▶ **Task requirements**
Reproduce the data from the line containing "Where should I click to: Click required" through the line containing "[x=510, y=296]", without the pictures.

▶ **Information shown**
========================

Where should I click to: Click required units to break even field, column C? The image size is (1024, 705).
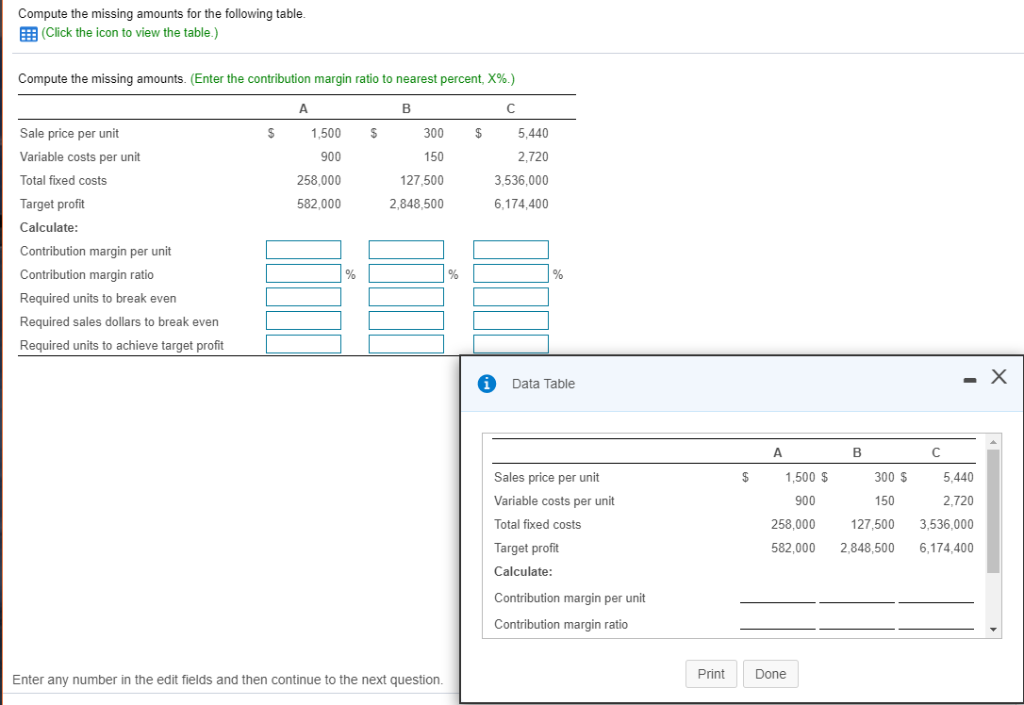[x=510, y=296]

========================

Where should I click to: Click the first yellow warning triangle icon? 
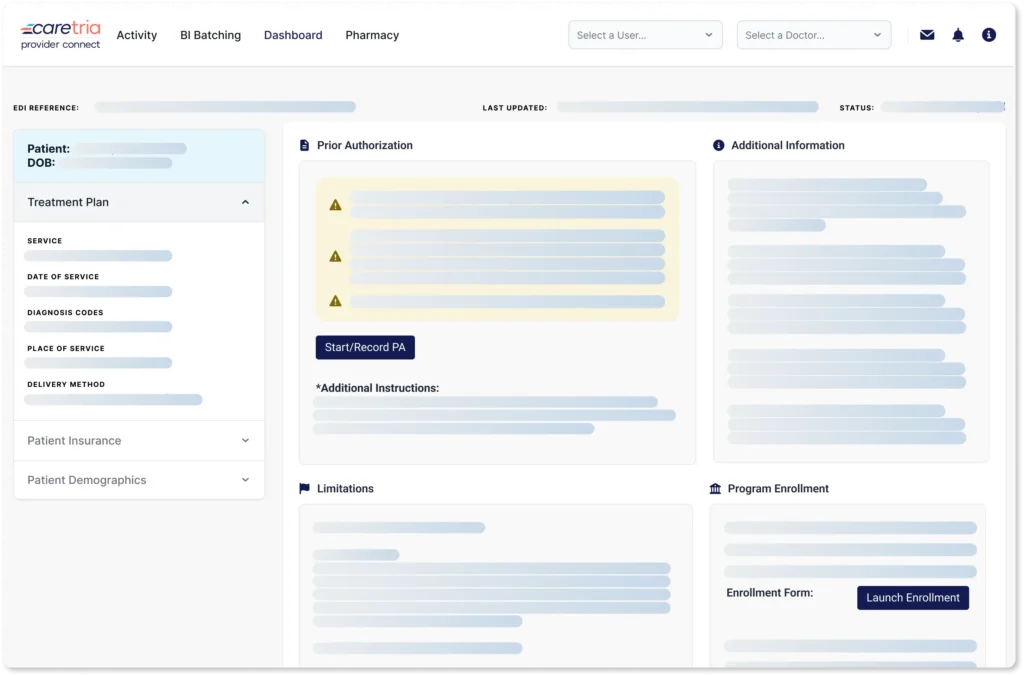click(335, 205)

========================

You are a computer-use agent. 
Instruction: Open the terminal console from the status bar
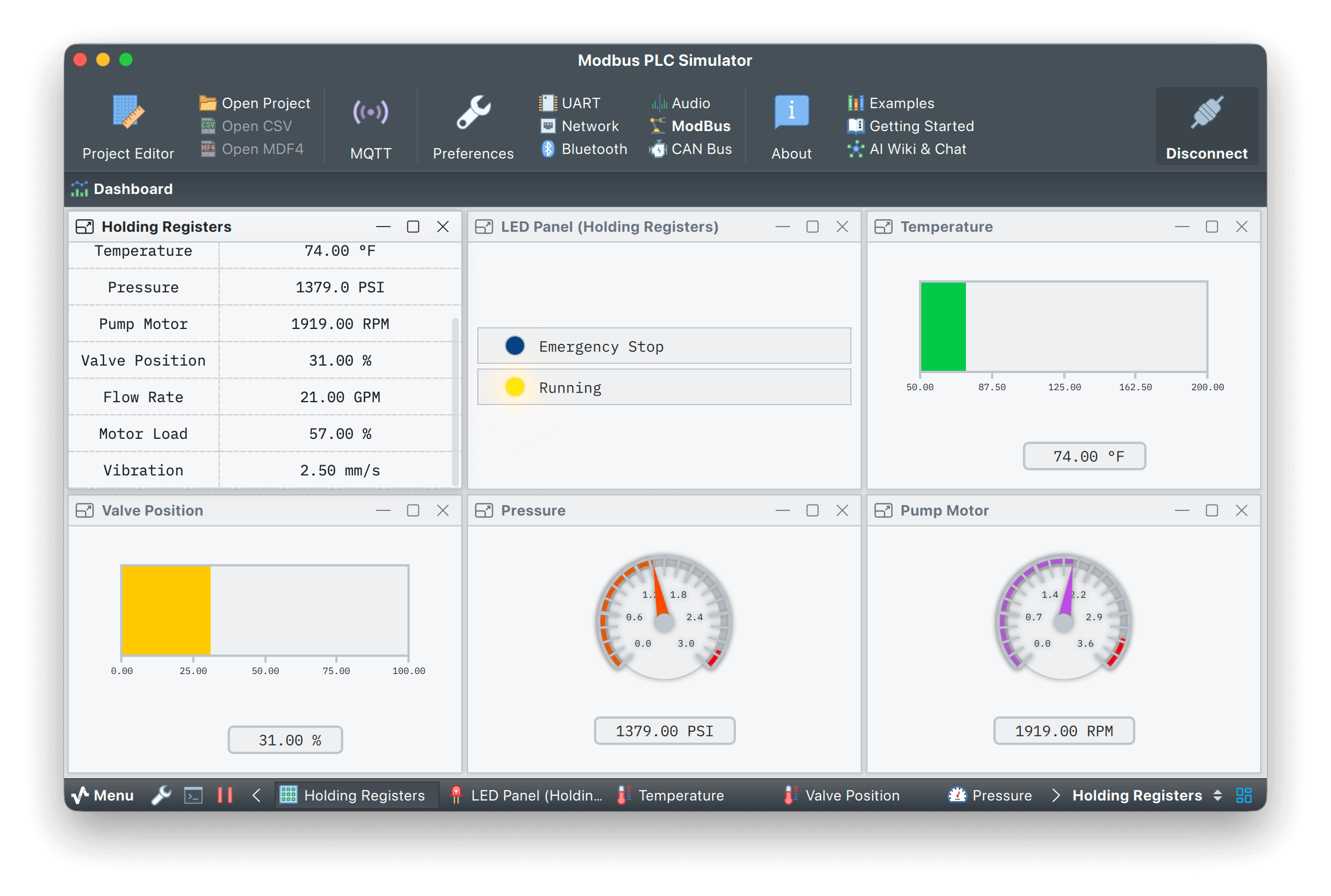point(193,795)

========================

▶ **Answer to the task**
Where should I click to: Click required units to break even field, column C? The image size is (1024, 705).
[x=510, y=296]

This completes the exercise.